Grand panorama des Alpes, 1877
Huile sur toile, 151 x 210 cm
Cleveland, The Cleveland museum of Art
Panorama des Alpes
Récente acquisition des Musées d’art et d’histoire de Genève, ce tableau témoigne de toute
la virtuosité technique et de la force de vision que Courbet a sues préserver jusqu’à sa mort.
Associé par les différents inventaires au Grand panorama des Alpes, le Panorama des Alpes
est pourtant un tableau autonome. Il représente les massifs des Dents du Midi et du
Grammont, vus depuis la terrasse de sa maison de Bon-Port à la Tour-de-Peilz. Conçue
comme un réel panorama dont elle adopte le format, cette œuvre est également inachevée.
Par sa puissance, son originalité et sa poésie, le Panorama des Alpes renouvelle la tradition
du paysage alpestre et s’impose comme une œuvre majeure de Courbet. Elle témoigne de
sa puissance picturale à une époque où l’artiste était généralement considéré comme un
peintre « fini ». Elle exprime aussi l’ambiguïté de ses sentiments au cours de son exil :
fascination pour le paysage grandiose des montagnes suisses, angoisse de
l’emprisonnement et de l’inéluctable maladie, aspiration à la liberté.
Panorama des Alpes, vers 1876
Huile sur toile, 140 x 64 cm
Genève, Musées d’art et d’histoire
Courbet et la Suisse en quelques dates
10 juin 1819 : Naissance de Gustave Courbet à Ornans (Doubs) dans une famille de petits
propriétaires terriens
1851-1852 : Coup d'état de Louis-Napoléon Bonaparte et établissement du Second Empire :
des milliers d'opposants sont massacrés ou exilés. Son ami Max Buchon doit se réfugier à
Berne.
1853 : Courbet rend visite à Max Buchon en exil à Berne, puis se rend à Fribourg. Il passe
trois semaines en Suisse.
1854 : Après un nouveau séjour à Berne chez Max Buchon, Courbet séjourne à Genève les
23 et 24 septembre. Il est reçu à la Boissière chez les Bovy, invité par le peintre Henri Baron
qui avait épousé une fille de la famille Bovy.
1861 : Courbet expose trois tableaux à Genève en même temps que Delacroix et Corot, sur
l'invitation du peintre genevois Barthélémy Menn.

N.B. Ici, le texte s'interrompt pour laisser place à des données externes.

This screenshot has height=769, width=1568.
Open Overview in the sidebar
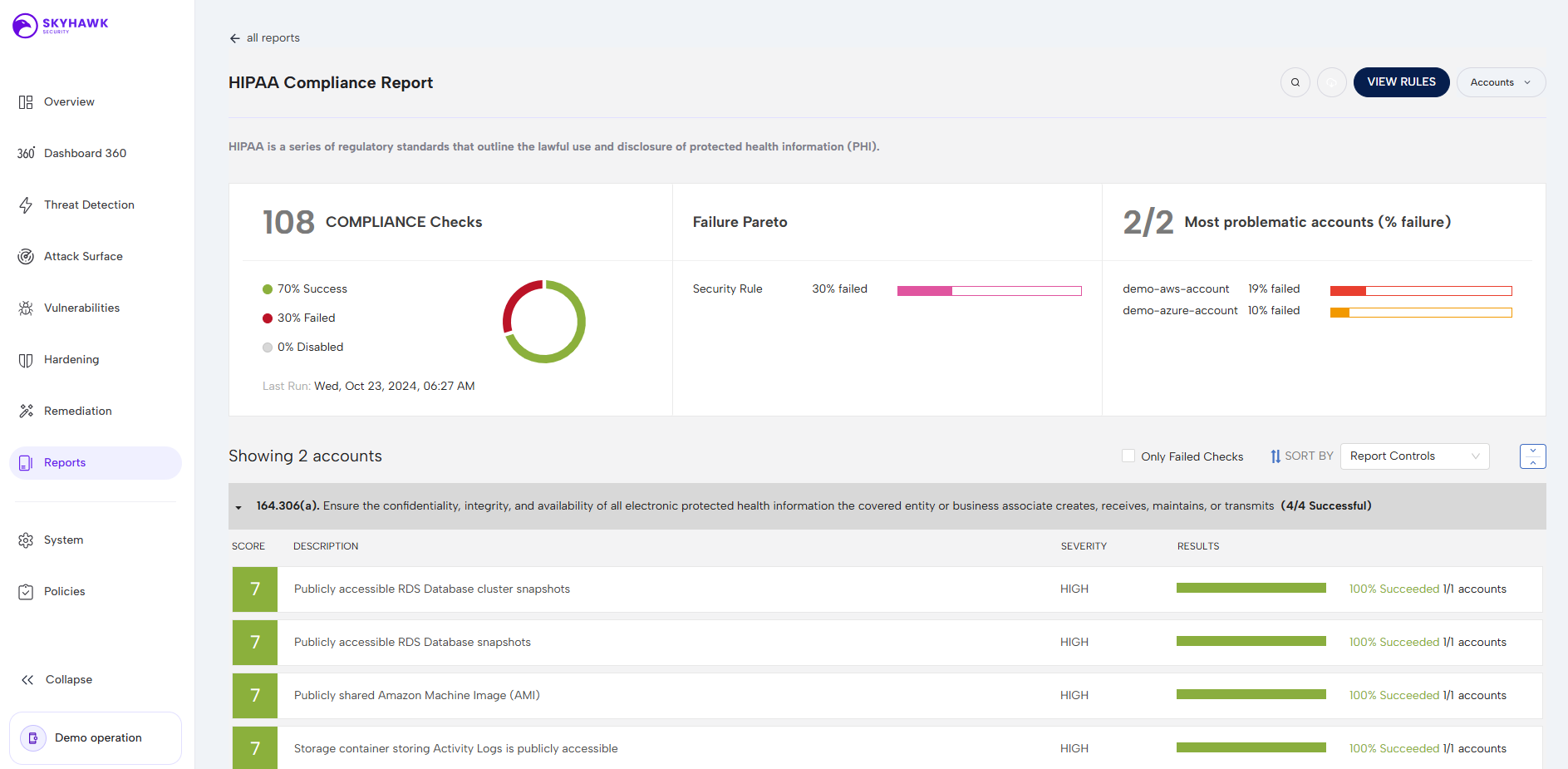point(69,102)
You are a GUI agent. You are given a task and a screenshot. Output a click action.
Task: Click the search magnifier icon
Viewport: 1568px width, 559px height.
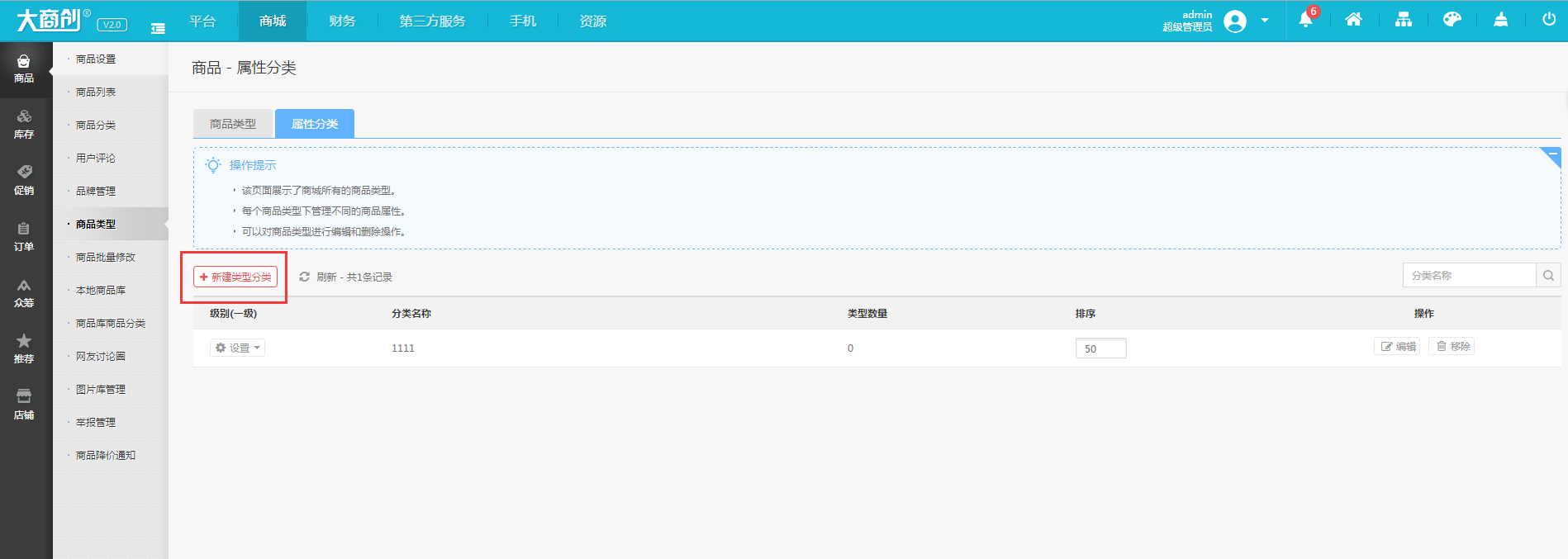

1869 : À l'Exposition de Munich, une salle entière lui est attribuée. Courbet est décoré par
Louis II de Bavière et, au retour, à la mi-novembre, passe par la Suisse où il peint six
paysages près d'Interlaken.
1870 : Guerre franco-allemande. Après la capitulation de Sedan et la proclamation de la
République, Courbet est élu président de la Commission des Arts qui doit assurer la
protection des œuvres.
1871 : La capitulation de Paris provoque le soulèvement de la Commune. Courbet devient
président de la Commission des Arts et de la Fédération des artistes, il est également élu
conseiller municipal du 6e arrondissement de la capitale. Le 16 mai, Courbet assiste à la
démolition de la colonne Vendôme. Après l'écrasement sanglant de la Commune de Paris,
Courbet est arrêté et comparaît le 14 août devant le Conseil de guerre. Il est condamné à six
mois de prison et à l'amende pour participation à la Commune.
1873 : La chute d'Adolphe Thiers, l'élection du maréchal Mac Mahon en mai à la présidence
de la République et la nomination du duc de Broglie à celle du Conseil des ministres,
donnent corps au projet de faire payer à Courbet les frais de reconstruction de la colonne
Vendôme. Une saisie-arrêt est décidée sur tout ce que Courbet possède à Paris et à
Ornans. Courbet passe la frontière franco-suisse le 23 juillet.
31 décembre 1877 : Courbet meurt en exil à La Tour-de-Peilz, sur les bords du lac Léman.